Apologizing to Snape? (was: Harry's story, not Snape's)

vmonte vmonte at yahoo.com
Tue Aug 30 10:36:06 UTC 2005


No: HPFGUIDX 139091

Lady Indigo:
It has nothing to do with JKR's intentions there; often things like 
that are dismissed, but to me that's what it was. I'm not talking 
about being dangled upside-down in public and humiliated, though 
that's bound to hurt anyone; I'm talking about where James threatens 
to take his pants down. If you feel at all sexually exposed, that's 
enough to warrent the term for me. We're all affected by things 
differently, and I've seen and heard of people damaged by less. So I 
can only hope James didn't do this.

vmonte responds:
Yes, I don't like what James and gang do to Snape in this memory 
either. I was also very uncomfortable when James threatened to expose 
Snape--it was wrong--and it bothered me emmensly. 
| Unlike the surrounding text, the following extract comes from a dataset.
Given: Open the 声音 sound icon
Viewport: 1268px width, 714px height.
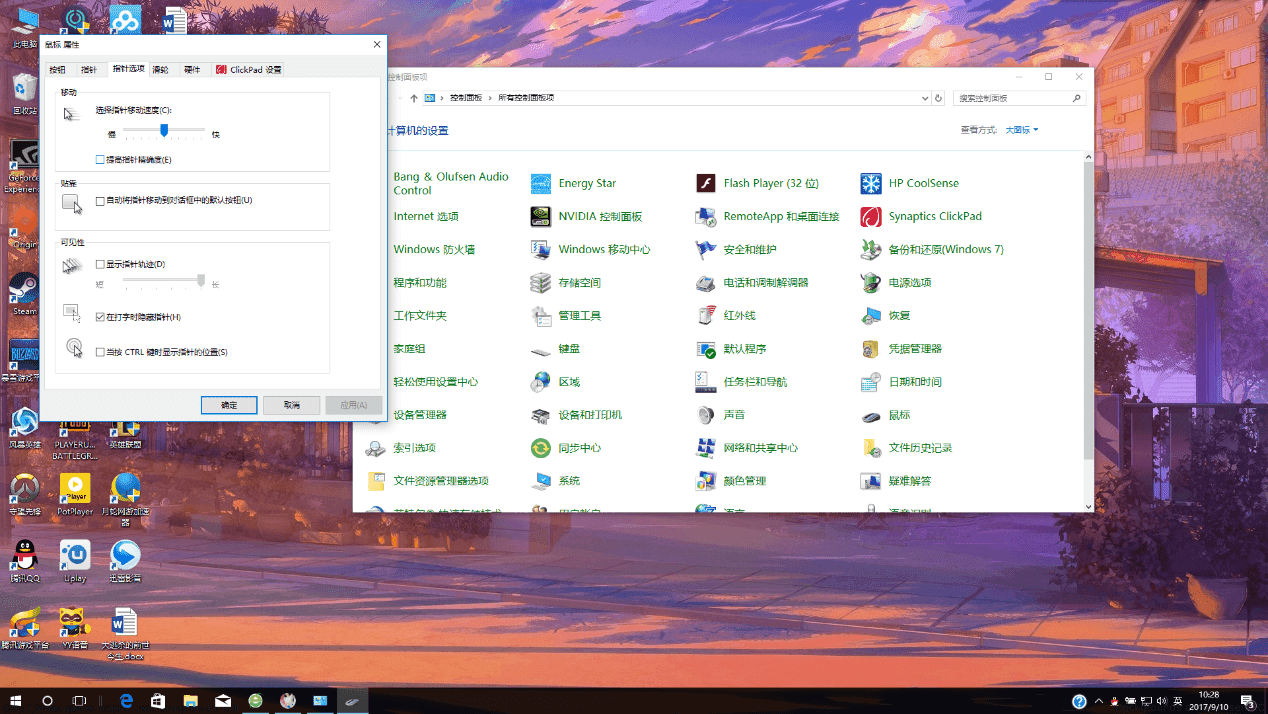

I'm in the middle of rereading the books right now and I've also seen 
this type of behavior in Snape's interaction with the children--Harry 
in particular. I know people have been saying that Harry has been 
wrong about Snape throughout the books, but I just don't see it. 

Now that we know that Snape is a great legimens/occlumens I'm struck 
by the many times (even in book 1) Harry has felt that Snape was 
invading his mind and extracting information. Harry always feels it 
and it makes him feel violated. 

"Harry didn't know whether he was imagining it or not, but he seemed 
to keep running into Snape wherever he went. At times he wondered 
whether Snape was following him, trying to catch him on his own. 
Potions lessons were turning into a sort of weekly torture, Snape was 
so horrible (I'm reminded of JKR's comment that Snape is a "deeply 
horrible" person) to Harry. Could Snape possibly know they'd found 
out about the Sorceror's Stone? Harry didn't see how he could--yet he 
sometimes had the horrible feeling that Snape could read minds" 
(p221, SS).

"Harry wondered whether he could slip his Invisibility Cloak back on, 
thereby gaining his seat at the long Gryffindor table (which, 
inconveniently, was the farthest from the entrance hall) without 
being noticed. As though he had read Harry's mind, however, Snape 
said, "No cloak. You can walk in so that everyone sees you, which is 
what you wanted, I'm sure" (p162, Snape Victorious, HBP).

I can't help but feel that this is like "mind rape." It makes me also 
feel very bad for Ginny who had to endure this kind of "emotional 
rape" for a whole year.

I agree that James was wrong, but Snape is no better.